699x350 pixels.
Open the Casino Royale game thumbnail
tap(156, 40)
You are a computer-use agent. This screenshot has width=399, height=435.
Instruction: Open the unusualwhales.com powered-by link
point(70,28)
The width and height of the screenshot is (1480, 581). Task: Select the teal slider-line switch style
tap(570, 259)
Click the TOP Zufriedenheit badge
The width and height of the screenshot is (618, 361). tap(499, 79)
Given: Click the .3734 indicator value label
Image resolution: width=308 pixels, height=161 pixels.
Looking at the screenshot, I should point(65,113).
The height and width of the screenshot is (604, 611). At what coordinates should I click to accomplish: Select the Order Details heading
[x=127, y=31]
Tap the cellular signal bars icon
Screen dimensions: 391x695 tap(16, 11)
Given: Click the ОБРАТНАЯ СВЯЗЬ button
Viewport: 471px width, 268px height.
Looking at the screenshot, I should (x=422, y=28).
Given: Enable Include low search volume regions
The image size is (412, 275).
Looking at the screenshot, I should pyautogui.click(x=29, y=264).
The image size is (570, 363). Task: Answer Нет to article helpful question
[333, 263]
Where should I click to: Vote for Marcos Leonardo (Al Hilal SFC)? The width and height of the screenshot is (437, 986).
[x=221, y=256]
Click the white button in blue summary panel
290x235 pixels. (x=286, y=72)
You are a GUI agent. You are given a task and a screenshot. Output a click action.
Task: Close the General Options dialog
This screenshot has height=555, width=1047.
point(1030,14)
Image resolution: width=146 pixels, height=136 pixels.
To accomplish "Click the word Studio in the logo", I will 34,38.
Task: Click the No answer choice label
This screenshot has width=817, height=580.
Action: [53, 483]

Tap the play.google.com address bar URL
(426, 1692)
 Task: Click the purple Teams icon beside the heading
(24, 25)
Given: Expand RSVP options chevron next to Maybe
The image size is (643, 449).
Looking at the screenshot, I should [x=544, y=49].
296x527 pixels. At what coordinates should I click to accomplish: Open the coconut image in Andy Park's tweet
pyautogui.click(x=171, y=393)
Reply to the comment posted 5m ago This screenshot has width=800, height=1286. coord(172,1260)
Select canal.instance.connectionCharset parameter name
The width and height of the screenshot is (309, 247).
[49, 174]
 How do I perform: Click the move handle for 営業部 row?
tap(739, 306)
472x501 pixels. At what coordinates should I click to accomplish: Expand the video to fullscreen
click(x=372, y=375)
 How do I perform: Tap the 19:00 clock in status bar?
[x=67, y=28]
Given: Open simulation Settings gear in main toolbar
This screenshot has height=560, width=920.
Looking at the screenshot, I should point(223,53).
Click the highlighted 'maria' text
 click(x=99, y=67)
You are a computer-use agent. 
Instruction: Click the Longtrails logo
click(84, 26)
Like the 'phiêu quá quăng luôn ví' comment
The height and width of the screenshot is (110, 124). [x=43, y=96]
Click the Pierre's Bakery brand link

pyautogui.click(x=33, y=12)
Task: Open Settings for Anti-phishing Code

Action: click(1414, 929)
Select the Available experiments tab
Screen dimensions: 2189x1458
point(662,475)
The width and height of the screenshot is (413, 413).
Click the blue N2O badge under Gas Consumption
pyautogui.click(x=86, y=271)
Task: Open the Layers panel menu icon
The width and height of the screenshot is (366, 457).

★ ★ ★ ★ ★ ★ ★

TASK DESCRIPTION: Which lines in the material above include the string "label"? Pull them out.

SOLUTION:
Given: Click the .3734 indicator value label
Task: Click the No answer choice label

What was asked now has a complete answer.